═══ Excerpted records

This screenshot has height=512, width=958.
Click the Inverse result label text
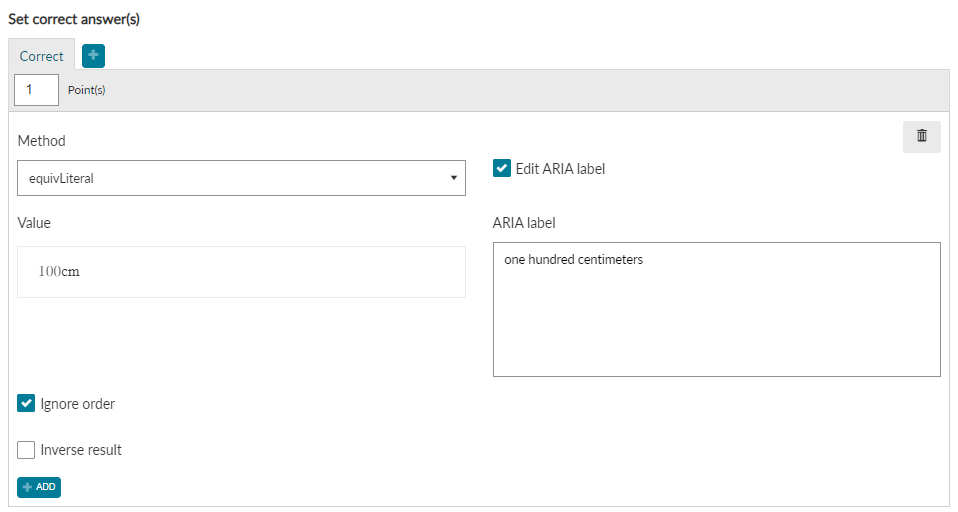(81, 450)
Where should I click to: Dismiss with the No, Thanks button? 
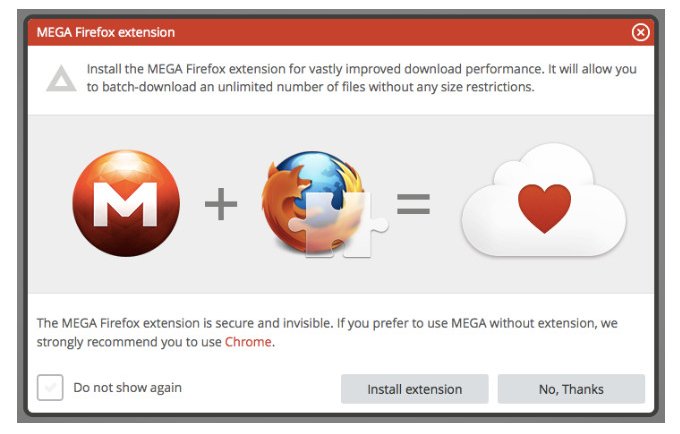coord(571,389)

══════
═══ Excerpted records

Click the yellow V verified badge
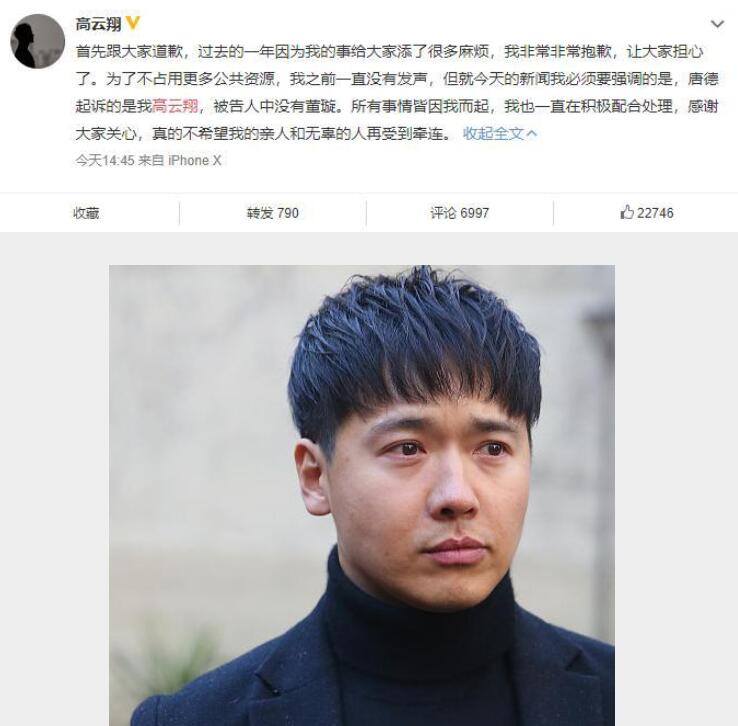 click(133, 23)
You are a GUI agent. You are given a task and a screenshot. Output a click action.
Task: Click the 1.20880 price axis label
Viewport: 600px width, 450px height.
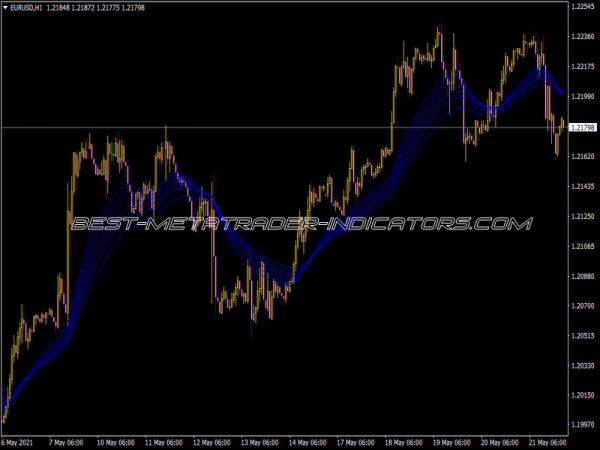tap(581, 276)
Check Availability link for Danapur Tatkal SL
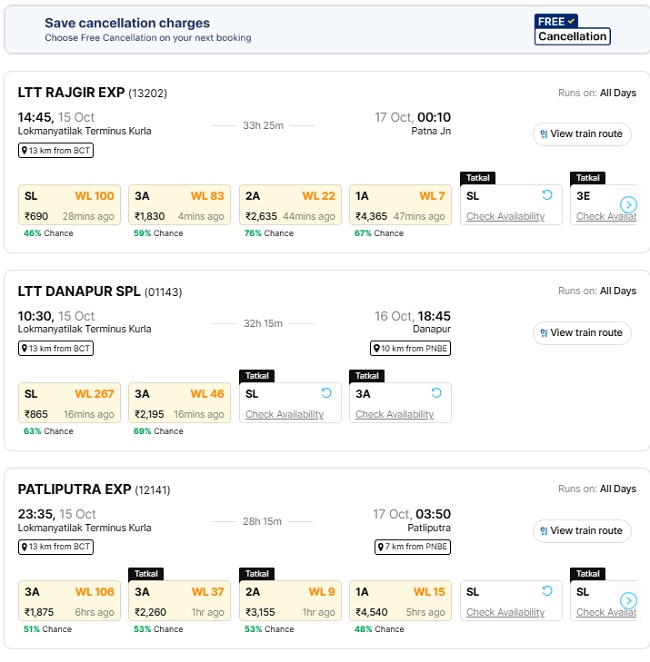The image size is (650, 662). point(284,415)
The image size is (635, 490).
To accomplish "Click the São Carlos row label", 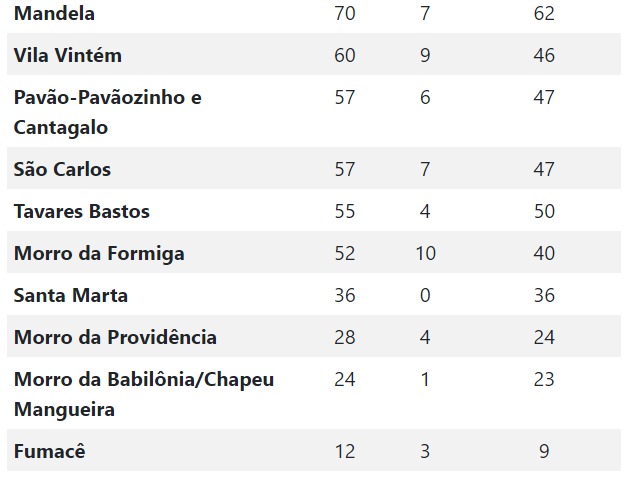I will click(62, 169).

══════

Task directions -
Pull out all lines from the entries above that include the word "screenshot".

Task result -
This screenshot has height=512, width=958.
You are a GUI agent. You are given a task and a screenshot. Output a click action.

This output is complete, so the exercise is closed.